**Task objective:**
Leaving out every picture, please repeat exactly the line that contains "You are a GUI" and each line after it through the final line below.

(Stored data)
++++++++++++++++++++

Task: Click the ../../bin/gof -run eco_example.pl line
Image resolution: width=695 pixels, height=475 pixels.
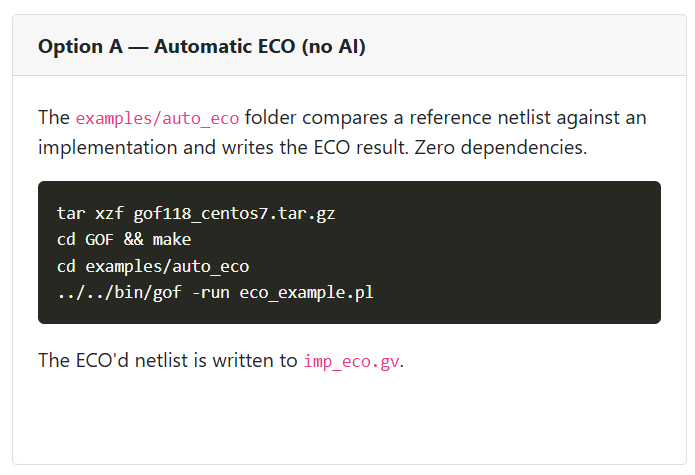Action: click(x=215, y=292)
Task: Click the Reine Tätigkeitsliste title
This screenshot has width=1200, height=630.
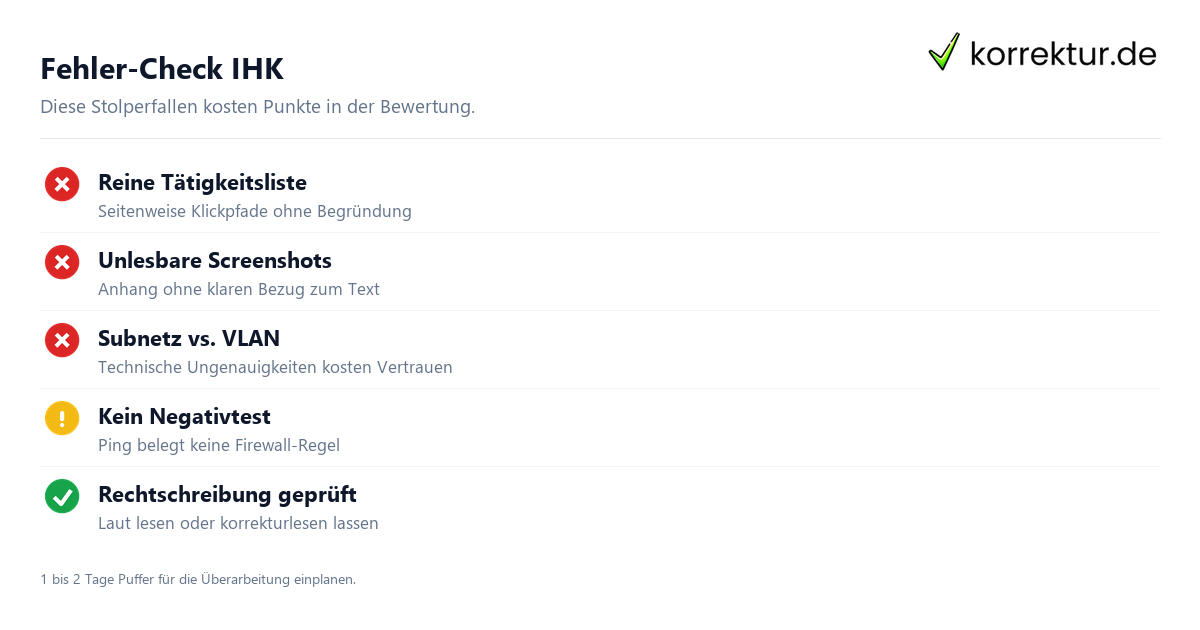Action: point(202,183)
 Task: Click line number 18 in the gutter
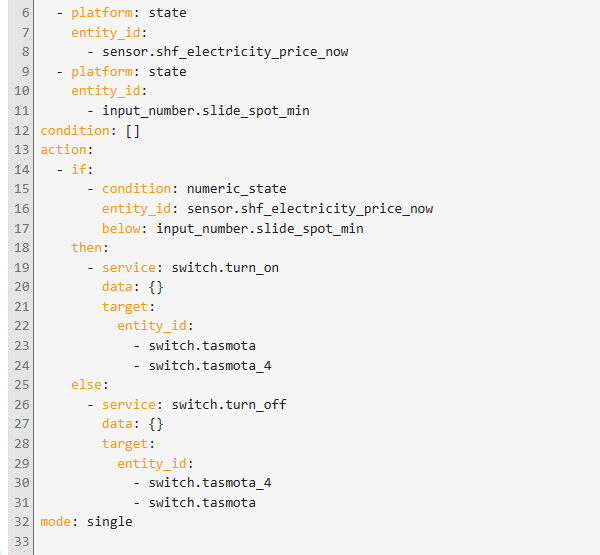tap(21, 247)
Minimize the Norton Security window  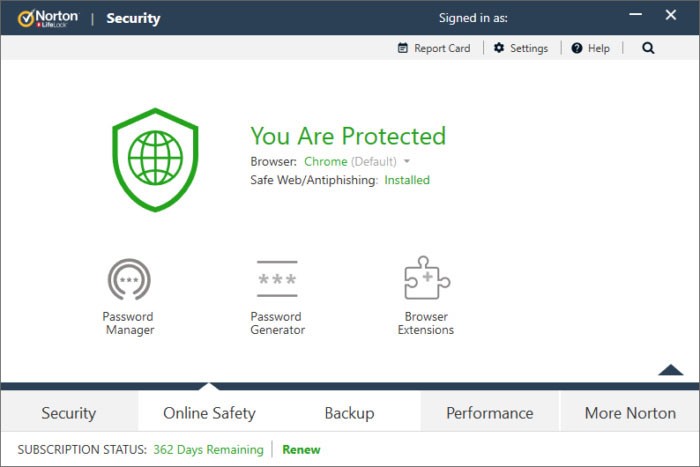coord(635,17)
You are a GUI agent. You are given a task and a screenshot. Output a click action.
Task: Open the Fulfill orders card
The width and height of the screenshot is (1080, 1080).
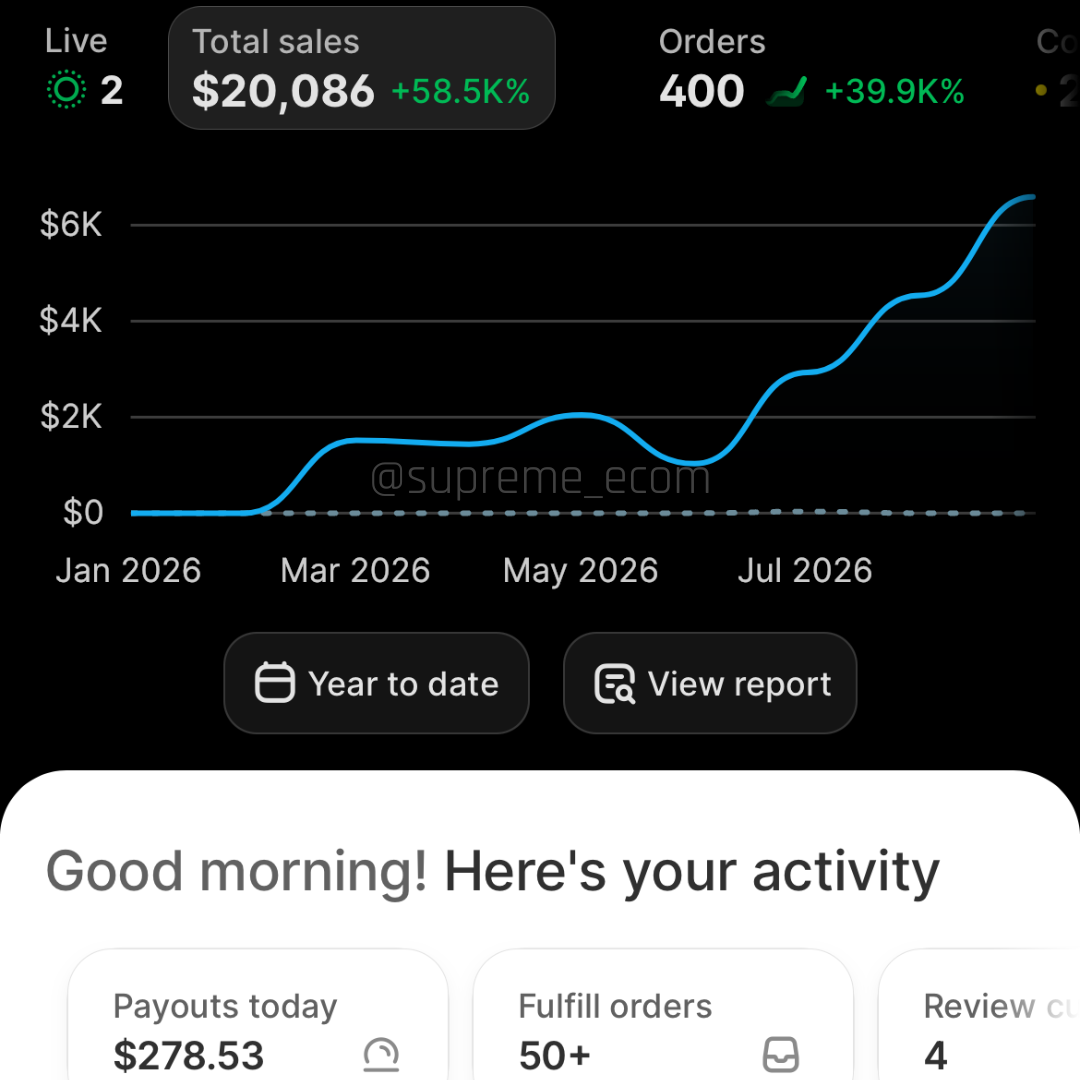(663, 1015)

++++++++++++++++++++

**Solution:**
You are a GUI agent. You are given a task and a screenshot. Output a click action.
Task: Open the Fulfill orders card
The width and height of the screenshot is (1080, 1080).
(663, 1015)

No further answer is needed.